Villes
La ville est en train de disparaître sous nos yeux, laissant désormais place dans toutes les régions du monde à des mégapoles, espaces de type urbain qui ne connaissent pas de centre ou qui ont vidé le centre de sa substance et qui se développent sans règle apparente, consommant l’espace et le régurgitant comme un déchet. Dans ces « villes », corps, comportements, inventions, tout est en reconfiguration permanente. Réalité et simulation y constituent les deux faces d’un seul et unique processus.
Ensemble de lieux dans lesquels les hommes ont commencé à vivre, il y a plus de cinq mille ans, la ville regroupe la plupart des activités humaines : habitat, commerce, industrie, éducation, politique, culture.

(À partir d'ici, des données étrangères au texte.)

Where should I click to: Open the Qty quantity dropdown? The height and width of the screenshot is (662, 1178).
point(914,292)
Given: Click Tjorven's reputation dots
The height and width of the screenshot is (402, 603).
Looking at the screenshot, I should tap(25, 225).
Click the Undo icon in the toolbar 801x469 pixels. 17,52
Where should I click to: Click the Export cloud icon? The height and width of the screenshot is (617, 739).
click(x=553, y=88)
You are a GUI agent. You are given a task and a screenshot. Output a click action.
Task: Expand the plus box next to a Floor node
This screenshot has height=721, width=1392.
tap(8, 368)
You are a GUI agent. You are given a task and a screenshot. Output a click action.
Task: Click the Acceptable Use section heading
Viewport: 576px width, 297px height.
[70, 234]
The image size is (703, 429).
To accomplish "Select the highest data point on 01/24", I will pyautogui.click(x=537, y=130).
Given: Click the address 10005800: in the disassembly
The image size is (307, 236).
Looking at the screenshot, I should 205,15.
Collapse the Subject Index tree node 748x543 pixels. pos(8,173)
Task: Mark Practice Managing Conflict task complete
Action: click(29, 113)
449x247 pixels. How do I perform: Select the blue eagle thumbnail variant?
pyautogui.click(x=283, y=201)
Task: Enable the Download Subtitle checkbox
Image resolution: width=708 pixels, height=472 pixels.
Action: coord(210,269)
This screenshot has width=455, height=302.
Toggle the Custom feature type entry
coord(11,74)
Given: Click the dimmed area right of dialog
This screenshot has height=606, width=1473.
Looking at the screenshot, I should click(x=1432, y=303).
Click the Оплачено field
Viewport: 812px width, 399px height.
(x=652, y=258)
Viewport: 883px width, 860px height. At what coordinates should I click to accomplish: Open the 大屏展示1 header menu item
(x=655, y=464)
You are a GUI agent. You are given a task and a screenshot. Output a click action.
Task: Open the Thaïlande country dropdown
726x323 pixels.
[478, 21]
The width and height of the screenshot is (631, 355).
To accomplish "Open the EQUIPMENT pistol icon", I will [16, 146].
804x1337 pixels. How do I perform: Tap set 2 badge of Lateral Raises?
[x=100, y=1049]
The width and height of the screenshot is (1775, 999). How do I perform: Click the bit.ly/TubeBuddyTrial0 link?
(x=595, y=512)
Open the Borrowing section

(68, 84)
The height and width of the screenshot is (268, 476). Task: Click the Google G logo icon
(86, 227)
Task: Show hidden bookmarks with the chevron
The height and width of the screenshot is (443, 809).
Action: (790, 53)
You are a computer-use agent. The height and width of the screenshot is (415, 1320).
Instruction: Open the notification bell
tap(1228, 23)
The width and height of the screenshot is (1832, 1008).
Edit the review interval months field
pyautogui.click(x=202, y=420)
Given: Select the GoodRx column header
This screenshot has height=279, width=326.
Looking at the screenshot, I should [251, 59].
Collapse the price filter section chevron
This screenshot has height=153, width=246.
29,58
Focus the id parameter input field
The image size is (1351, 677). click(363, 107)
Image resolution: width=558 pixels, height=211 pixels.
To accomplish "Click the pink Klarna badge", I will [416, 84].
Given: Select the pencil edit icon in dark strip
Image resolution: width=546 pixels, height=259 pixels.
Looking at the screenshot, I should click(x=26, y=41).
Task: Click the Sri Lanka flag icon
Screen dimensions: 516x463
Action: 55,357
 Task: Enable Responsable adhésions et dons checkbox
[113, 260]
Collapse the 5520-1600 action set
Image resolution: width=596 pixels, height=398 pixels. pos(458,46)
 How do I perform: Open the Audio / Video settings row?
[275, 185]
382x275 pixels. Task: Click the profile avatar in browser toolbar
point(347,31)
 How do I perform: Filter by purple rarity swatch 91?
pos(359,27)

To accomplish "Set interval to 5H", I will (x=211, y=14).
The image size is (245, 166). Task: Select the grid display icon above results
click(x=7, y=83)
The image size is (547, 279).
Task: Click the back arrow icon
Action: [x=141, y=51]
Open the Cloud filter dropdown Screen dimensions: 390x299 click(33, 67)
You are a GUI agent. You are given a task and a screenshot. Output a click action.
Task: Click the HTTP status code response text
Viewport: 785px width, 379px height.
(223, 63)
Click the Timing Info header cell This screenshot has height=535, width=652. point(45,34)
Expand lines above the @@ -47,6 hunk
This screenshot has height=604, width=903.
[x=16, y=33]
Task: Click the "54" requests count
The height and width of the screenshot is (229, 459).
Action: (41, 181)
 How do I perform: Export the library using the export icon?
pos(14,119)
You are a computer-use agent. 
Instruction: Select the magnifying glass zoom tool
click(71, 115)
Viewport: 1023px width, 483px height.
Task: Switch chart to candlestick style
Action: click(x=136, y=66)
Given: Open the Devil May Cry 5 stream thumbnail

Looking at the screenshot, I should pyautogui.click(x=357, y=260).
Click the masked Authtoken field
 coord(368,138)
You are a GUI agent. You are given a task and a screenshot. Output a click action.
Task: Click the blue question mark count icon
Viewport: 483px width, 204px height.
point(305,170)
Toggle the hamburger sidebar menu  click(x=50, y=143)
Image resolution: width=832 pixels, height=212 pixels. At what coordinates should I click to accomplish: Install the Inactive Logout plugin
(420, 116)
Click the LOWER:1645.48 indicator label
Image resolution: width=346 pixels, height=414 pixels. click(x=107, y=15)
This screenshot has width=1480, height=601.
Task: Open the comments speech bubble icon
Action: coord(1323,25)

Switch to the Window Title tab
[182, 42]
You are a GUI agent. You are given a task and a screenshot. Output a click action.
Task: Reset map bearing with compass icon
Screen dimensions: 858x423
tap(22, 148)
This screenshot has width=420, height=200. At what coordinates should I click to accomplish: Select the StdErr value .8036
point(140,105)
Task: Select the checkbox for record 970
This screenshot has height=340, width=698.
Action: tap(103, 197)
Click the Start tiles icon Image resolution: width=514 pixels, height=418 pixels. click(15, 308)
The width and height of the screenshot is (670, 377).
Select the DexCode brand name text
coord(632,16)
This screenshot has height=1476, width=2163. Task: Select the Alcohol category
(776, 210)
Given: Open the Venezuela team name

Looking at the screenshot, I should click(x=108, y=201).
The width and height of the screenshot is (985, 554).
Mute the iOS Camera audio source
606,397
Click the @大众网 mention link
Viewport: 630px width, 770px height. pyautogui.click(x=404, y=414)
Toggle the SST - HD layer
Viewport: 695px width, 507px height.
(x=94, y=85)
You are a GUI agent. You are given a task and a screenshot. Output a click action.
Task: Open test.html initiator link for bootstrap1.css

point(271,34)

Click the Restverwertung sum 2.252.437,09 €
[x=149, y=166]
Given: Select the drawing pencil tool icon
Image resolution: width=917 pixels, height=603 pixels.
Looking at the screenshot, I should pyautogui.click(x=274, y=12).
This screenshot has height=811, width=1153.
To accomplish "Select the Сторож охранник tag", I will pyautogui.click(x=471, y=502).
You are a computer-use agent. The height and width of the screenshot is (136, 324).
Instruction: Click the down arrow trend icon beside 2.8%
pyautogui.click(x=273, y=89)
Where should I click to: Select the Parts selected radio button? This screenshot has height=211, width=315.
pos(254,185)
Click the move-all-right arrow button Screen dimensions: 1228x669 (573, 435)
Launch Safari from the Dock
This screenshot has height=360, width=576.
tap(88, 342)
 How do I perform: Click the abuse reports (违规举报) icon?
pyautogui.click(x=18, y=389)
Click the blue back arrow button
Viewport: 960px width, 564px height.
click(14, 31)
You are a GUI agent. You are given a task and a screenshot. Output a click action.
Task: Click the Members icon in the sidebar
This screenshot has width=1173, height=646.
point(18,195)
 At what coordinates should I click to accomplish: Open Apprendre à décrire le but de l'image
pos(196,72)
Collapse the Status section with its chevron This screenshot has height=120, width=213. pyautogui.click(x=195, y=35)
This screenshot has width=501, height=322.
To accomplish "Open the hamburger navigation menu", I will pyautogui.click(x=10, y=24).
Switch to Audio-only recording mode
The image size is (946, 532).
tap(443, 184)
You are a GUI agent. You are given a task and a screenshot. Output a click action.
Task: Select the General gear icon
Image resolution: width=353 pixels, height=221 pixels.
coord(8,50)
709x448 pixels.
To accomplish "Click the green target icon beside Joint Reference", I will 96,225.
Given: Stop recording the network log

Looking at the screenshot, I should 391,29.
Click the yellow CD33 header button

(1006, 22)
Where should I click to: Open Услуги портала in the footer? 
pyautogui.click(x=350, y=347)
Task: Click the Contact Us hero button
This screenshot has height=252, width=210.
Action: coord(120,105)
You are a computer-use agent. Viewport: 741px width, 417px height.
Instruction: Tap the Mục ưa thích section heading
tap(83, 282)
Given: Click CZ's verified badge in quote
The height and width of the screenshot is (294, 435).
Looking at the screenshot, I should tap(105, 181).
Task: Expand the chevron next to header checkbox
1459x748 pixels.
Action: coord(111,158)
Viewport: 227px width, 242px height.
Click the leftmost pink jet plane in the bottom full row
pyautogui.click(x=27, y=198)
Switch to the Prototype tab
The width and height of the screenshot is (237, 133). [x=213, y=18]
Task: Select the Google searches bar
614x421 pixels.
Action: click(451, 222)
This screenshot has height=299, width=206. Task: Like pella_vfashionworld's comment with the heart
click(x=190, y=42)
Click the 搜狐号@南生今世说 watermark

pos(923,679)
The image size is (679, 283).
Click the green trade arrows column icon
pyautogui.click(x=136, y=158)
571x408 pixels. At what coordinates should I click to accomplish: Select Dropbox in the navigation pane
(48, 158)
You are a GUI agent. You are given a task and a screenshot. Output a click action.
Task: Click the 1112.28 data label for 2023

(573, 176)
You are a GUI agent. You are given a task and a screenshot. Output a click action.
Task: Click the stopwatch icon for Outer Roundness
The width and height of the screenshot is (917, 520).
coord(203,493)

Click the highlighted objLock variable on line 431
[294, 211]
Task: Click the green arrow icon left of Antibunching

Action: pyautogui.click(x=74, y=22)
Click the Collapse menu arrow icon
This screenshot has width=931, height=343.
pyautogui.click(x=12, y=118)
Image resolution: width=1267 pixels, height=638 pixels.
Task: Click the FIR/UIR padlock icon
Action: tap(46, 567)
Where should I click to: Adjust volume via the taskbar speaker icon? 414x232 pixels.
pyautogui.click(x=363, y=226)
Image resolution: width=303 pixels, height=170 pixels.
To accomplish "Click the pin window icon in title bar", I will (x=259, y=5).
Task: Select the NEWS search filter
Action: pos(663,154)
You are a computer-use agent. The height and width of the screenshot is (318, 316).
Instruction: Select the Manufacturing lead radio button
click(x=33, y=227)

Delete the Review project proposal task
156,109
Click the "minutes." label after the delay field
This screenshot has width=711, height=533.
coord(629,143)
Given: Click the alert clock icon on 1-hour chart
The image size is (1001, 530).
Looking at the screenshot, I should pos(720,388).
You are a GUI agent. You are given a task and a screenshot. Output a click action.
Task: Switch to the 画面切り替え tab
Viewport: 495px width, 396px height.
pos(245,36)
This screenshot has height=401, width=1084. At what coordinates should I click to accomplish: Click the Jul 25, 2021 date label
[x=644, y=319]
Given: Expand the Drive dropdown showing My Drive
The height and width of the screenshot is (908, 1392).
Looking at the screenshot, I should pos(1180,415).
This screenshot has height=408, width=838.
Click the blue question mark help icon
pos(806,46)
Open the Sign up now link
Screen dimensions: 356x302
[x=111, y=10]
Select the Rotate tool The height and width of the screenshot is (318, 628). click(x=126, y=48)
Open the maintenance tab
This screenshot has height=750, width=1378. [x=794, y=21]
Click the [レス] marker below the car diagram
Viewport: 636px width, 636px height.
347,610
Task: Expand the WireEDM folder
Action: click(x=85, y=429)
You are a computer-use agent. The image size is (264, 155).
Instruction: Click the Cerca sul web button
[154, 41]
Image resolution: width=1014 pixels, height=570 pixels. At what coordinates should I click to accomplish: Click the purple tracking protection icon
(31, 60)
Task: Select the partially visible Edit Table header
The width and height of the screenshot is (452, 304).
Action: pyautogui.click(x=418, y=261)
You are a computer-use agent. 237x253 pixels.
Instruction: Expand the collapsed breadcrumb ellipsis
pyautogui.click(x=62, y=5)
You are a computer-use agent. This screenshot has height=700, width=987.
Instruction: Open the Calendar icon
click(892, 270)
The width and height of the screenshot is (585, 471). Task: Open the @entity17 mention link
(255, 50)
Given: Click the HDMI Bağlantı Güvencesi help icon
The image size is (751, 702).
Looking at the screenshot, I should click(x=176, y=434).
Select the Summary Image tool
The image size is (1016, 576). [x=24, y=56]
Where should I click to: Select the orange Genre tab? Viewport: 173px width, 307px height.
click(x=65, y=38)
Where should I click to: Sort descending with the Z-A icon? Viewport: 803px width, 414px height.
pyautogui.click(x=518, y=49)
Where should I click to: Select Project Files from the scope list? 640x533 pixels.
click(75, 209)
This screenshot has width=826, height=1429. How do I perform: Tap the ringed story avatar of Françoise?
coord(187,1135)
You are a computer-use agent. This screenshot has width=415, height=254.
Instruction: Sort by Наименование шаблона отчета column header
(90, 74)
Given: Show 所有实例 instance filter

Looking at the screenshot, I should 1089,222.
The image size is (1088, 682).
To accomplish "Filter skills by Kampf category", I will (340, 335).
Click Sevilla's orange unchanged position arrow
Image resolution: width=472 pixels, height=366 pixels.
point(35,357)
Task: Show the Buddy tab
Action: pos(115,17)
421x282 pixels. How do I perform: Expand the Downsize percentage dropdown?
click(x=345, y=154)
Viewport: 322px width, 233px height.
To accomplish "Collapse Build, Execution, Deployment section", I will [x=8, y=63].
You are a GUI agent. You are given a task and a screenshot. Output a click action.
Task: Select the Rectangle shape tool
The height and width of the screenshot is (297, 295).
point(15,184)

Développée dans le monde à partir modèle occidental, la ville s’est constituée autour d’un centre. Unité urbaine étendue et fortement peuplée, la ville s’est définie en opposition au village et aux zones naturelles et sauvages ou à celles que l’homme a conquises pour y développer l’agriculture.
Le XXe siècle a vu l’émergence des mégapoles, entités urbaines de plusieurs dizaines de millions d’habitants qui ont accompagné l’explosion démographique que connaît la terre. En 2050 plus des deux tiers des humains vivront dans ces villes « dont le centre est partout et la circonférence nulle part ».
Rem Koolhaas donne le nom de ville générique à ces villes qui ont su se libérer « de l’esclavage du centre » et de la « camisole de force de l’identité ». Dans ces mégapoles qui ont englouti « la » ville, les hommes expérimentent leur sortie des conditions « naturelles » d’existence en faisant à travers cette expansion sans fin l’expérience, peut-être la seule nouvelle, de la redondance, là où jusqu’à présent, ils avaient fait l’expérience de la différenciation.